E'a quest'ultimo che il film è chiaramente dedicato (a K.K., che fu l'ideatore del soggetto di questa trilogia che vedrebbe l'inferno come suo primo episodio)e forse per questo, molte scene sono come estrapolate dai suoi stessi film (la vecchietta che getta la bottiglia, l'ape che esce dal bicchiere, etc.), così come l'uso di una fotografia differente per caratterizzare le tre sorelle protagoniste, si rifà al suo stile.

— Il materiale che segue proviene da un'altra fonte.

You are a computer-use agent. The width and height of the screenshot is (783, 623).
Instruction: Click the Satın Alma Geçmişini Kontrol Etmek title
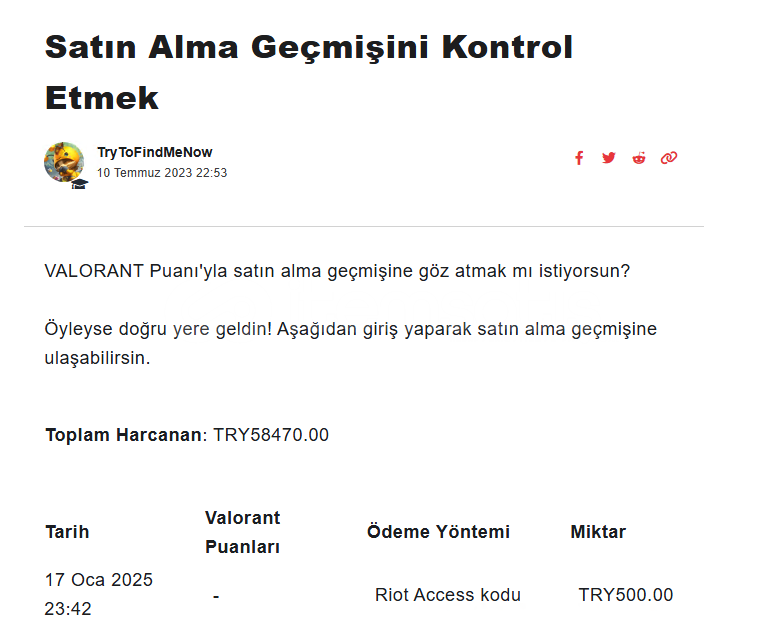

Purtroppo, nessuna delle tre attrci ha lo stesso peso dell'Irene Jacob di Film rosso o di Juliette Binoche di Film blu.
In questo Enfer, niente è effettivamente ben spiegato chiaramente - è una caratteristica, questa, anche di tutti i film di Kieslowski - ma qualcosa qui non passa, non arriva a toccare le corde dell'animo dello spettatore.
La trama non supporta degnamente il dramma delle tre sorelle e il riferimento alla Medea troppo superficiale.
Restiamo lì, all'uscita del film, a chiederci che cosa avrebbe fatto il grande maestro polacco di questo soggetto.
Purtroppo la sua morte lascia cadere la domanda per sempre.